Given exercise:
Reproduce the part of the listing that opens with the line containing "WowGirls 女同性恋 口交 美乳 粉穴 苗条 美尻 (45, 655)" and closes with the line containing "Info & Biz Technology (38, 686)", both lines included, offsetting every coordinate in the answers by -13. Leave the pictures out.

Stored data:
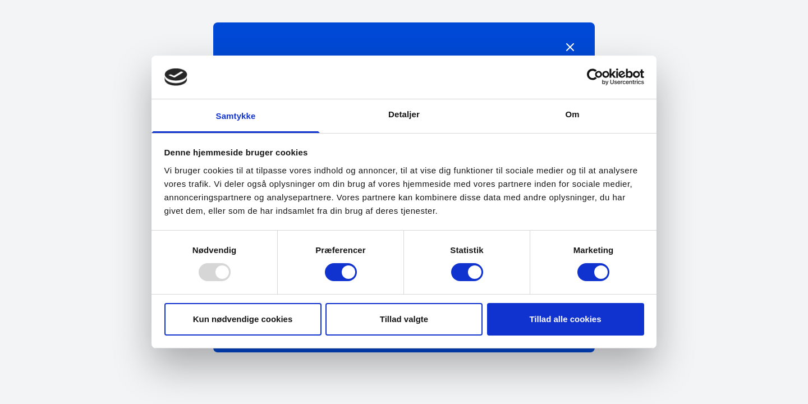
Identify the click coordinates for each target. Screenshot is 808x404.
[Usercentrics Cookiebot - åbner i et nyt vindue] (595, 76)
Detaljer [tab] (404, 114)
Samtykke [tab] (236, 116)
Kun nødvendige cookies (243, 319)
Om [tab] (572, 114)
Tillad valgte (404, 319)
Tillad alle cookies (565, 319)
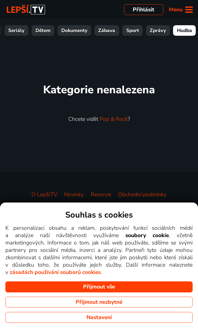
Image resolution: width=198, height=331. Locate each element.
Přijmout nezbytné (99, 302)
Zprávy (158, 30)
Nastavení (99, 317)
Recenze (101, 194)
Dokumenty (74, 30)
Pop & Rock (114, 119)
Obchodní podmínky (142, 194)
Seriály (16, 30)
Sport (132, 30)
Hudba (184, 30)
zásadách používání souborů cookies (55, 272)
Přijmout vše (99, 286)
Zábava (106, 30)
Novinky (74, 194)
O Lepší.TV (44, 194)
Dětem (42, 30)
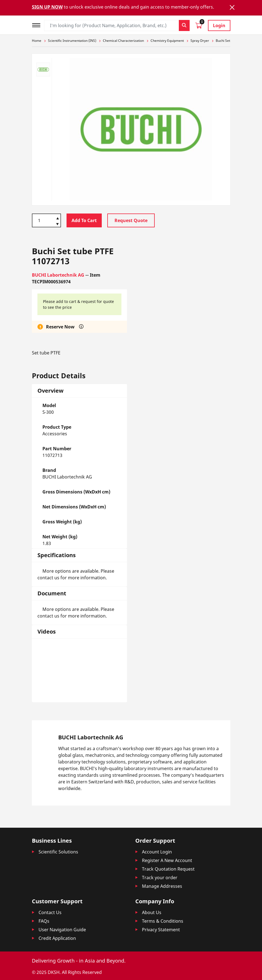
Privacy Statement (161, 930)
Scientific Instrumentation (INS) (72, 40)
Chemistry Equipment (167, 40)
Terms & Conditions (162, 921)
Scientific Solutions (58, 852)
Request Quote (131, 220)
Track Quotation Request (168, 869)
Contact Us (50, 912)
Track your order (159, 877)
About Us (151, 912)
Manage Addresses (162, 886)
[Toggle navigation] (38, 24)
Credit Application (57, 938)
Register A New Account (167, 860)
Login (219, 25)
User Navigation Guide (62, 930)
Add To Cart (84, 220)
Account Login (157, 852)
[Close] (232, 7)
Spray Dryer (199, 40)
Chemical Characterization (123, 40)
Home (36, 40)
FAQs (44, 921)
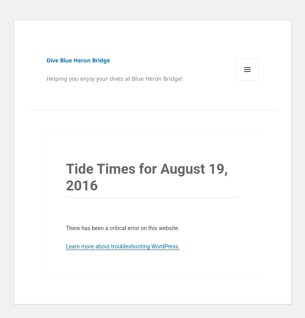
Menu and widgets (248, 80)
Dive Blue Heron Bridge (78, 60)
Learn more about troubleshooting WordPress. (123, 246)
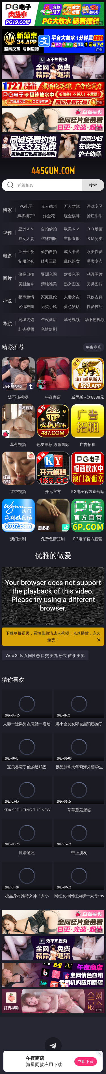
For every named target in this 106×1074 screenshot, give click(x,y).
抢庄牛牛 (95, 215)
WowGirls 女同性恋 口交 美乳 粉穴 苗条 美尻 (45, 655)
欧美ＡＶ (72, 228)
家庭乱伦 (49, 296)
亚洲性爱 (26, 251)
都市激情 (26, 296)
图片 (7, 278)
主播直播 (72, 238)
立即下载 (86, 1061)
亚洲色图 (49, 274)
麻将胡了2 (26, 215)
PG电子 (26, 206)
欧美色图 (72, 274)
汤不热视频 (95, 319)
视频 (7, 233)
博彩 (7, 210)
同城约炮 (26, 319)
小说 (7, 301)
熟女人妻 (26, 238)
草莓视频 (72, 319)
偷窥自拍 (26, 274)
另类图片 (95, 283)
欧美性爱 (95, 251)
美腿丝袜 (26, 283)
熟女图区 (72, 283)
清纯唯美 (49, 283)
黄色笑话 (72, 306)
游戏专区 (95, 206)
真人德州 (49, 206)
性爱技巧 (95, 306)
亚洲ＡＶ (26, 228)
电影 (7, 255)
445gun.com (53, 170)
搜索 (93, 185)
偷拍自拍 (49, 251)
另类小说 (49, 306)
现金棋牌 (72, 215)
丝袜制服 (49, 238)
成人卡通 (72, 251)
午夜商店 (49, 319)
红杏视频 (26, 329)
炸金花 (49, 215)
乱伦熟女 (72, 261)
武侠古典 (95, 296)
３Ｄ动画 (95, 228)
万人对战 (72, 206)
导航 (7, 323)
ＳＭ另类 (95, 238)
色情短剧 (49, 329)
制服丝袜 (26, 261)
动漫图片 (95, 274)
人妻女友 (72, 296)
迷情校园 (26, 306)
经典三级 (49, 261)
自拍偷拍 (49, 228)
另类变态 (95, 261)
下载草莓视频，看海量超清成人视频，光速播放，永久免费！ (54, 636)
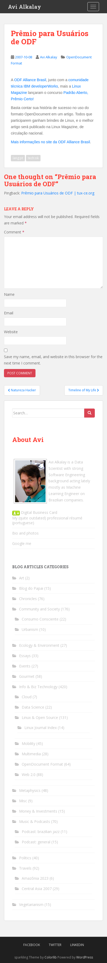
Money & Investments (38, 811)
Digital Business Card (34, 512)
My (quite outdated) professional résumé (47, 517)
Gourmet (26, 676)
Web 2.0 (28, 774)
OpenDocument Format (42, 764)
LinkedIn (77, 945)
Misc (23, 800)
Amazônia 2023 (35, 878)
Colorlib (50, 957)
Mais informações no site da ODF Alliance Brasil (50, 142)
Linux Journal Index (40, 727)
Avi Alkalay (24, 6)
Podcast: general (36, 841)
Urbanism (30, 629)
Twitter (55, 945)
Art (21, 577)
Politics (25, 857)
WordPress (84, 957)
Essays (25, 655)
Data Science (33, 707)
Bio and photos (25, 533)
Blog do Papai (31, 588)
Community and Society (39, 608)
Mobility (28, 743)
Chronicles (28, 598)
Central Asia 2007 (37, 888)
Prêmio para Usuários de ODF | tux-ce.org (57, 193)
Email (8, 312)
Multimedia (31, 753)
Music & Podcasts (34, 821)
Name (9, 294)
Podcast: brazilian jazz (41, 831)
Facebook (31, 945)
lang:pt (18, 158)
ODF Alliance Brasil (30, 80)
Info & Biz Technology (38, 686)
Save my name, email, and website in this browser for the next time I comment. (53, 360)
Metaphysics (30, 790)
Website (11, 331)
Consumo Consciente (40, 619)
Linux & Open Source (40, 717)
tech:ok (33, 158)
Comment (14, 232)
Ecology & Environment (39, 645)
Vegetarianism (31, 904)
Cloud (27, 696)
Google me (21, 543)
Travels (25, 868)
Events (24, 666)
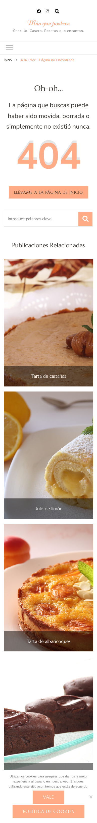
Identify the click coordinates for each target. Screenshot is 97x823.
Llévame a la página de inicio (48, 192)
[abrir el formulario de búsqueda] (57, 11)
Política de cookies (48, 811)
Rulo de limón (48, 509)
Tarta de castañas (48, 376)
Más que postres (48, 22)
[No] (90, 796)
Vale (48, 797)
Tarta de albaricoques (48, 641)
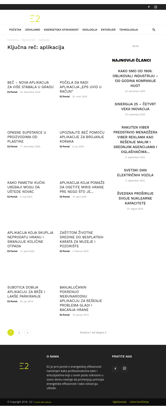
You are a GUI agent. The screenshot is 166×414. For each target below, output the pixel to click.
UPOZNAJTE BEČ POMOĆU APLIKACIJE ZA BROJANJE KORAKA (82, 136)
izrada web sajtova (42, 402)
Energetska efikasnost (61, 29)
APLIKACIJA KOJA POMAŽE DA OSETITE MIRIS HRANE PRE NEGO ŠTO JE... (82, 187)
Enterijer (108, 29)
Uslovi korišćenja (139, 402)
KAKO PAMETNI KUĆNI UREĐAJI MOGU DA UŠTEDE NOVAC (26, 187)
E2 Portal (12, 91)
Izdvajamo (32, 29)
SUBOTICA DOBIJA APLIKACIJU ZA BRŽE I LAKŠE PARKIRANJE (26, 291)
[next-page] (27, 332)
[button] (154, 30)
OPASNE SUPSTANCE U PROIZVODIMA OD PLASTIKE (26, 136)
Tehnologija (128, 29)
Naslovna (12, 40)
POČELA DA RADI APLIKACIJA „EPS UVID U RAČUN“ (81, 86)
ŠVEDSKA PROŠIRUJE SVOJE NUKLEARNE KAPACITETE (135, 198)
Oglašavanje (120, 402)
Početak (15, 29)
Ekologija (89, 29)
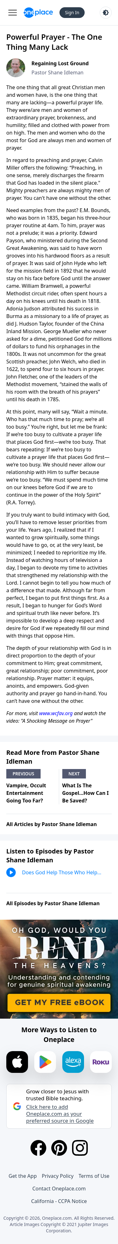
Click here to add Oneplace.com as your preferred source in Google (60, 1113)
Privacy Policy (58, 1175)
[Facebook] (38, 1148)
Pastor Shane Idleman (57, 72)
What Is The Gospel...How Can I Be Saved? (85, 793)
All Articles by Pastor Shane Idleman (51, 824)
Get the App (22, 1175)
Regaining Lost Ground (60, 63)
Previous (23, 774)
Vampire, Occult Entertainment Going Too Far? (26, 793)
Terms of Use (94, 1175)
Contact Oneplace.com (59, 1188)
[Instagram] (80, 1148)
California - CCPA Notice (59, 1201)
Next (74, 774)
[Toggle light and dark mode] (106, 13)
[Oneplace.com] (38, 12)
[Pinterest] (59, 1148)
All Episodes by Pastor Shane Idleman (53, 903)
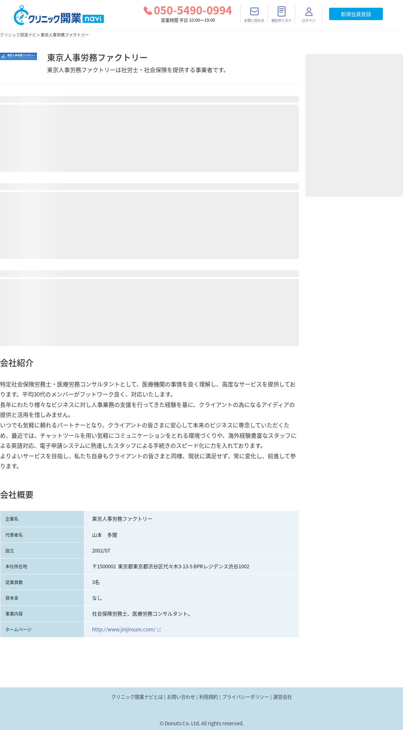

The answer:
WowGirls 女同性恋 口交 美乳 粉穴 苗条 美尻 (32, 642)
欧美ＡＶ (59, 215)
家庭乱伦 (36, 283)
亚洲性爱 (13, 238)
都市激情 (13, 283)
图片 (-6, 265)
主播直播 (59, 225)
立即下载 (73, 1048)
亚洲色图 (36, 261)
麻将胡了2 (13, 202)
PG电子 (13, 193)
欧美色图 (59, 261)
汤不热视频 (82, 306)
视频 (-6, 220)
博彩 (-6, 197)
同城约炮 (13, 306)
小说 (-6, 288)
熟女人妻 (13, 225)
草莓视频 (59, 306)
偷窥自拍 (13, 261)
另类图片 (82, 270)
欧美性爱 (82, 238)
美腿丝袜 (13, 270)
熟女图区 (59, 270)
清纯唯美 (36, 270)
黄色笑话 (59, 293)
游戏专区 (82, 193)
真人德州 (36, 193)
性爱技巧 (82, 293)
亚洲ＡＶ (13, 215)
电影 (-6, 242)
445gun.com (40, 157)
搜索 (80, 172)
偷拍自拍 (36, 238)
另类小说 (36, 293)
现金棋牌 (59, 202)
丝袜制服 (36, 225)
成人卡通 (59, 238)
午夜商店 (36, 306)
红杏视频 (13, 316)
炸金花 (36, 202)
乱伦熟女 (59, 248)
武侠古典 (82, 283)
３Ｄ动画 (82, 215)
万人对战 (59, 193)
导航 (-6, 310)
ＳＭ另类 (82, 225)
色情短剧 (36, 316)
制服丝袜 (13, 248)
动漫图片 (82, 261)
人妻女友 (59, 283)
迷情校园 (13, 293)
经典三级 (36, 248)
自拍偷拍 (36, 215)
另类变态 (82, 248)
下载草莓视频，看海量超清成人视频，光速播放，永久免费！ (41, 623)
Money & Investments (25, 798)
Digital Business Card (21, 499)
My (quite outdated) professional résumé (34, 504)
Gourmet (13, 663)
Web 2.0 (15, 761)
OpenDocument Format (29, 751)
LinkedIn (64, 932)
Misc (10, 787)
Amazônia 2023 (22, 865)
Colorlib (37, 944)
Mais informações no site da ODF Alliance Brasil (37, 129)
Linux Journal Index (27, 714)
Avi Alkalay (11, -7)
Podcast: general (23, 828)
Urbanism (17, 616)
Twitter (42, 932)
Art (8, 564)
Politics (12, 844)
WordPress (71, 944)
Essays (12, 642)
Data Science (20, 694)
Bio and photos (12, 520)
Blog do Papai (18, 575)
Community and Society (26, 595)
Mobility (15, 730)
Chronicles (15, 585)
Central Asia 2007 (24, 875)
Prêmio para Usuários de ODF | tux-ce.org (44, 180)
Email (-5, 299)
Multimedia (18, 740)
Music & Podcasts (21, 808)
Name (-4, 281)
Podcast: brazilian jazz (28, 818)
Facebook (18, 932)
lang:pt (5, 145)
ODF Alliance Brasil (17, 67)
Info & Biz Technology (25, 673)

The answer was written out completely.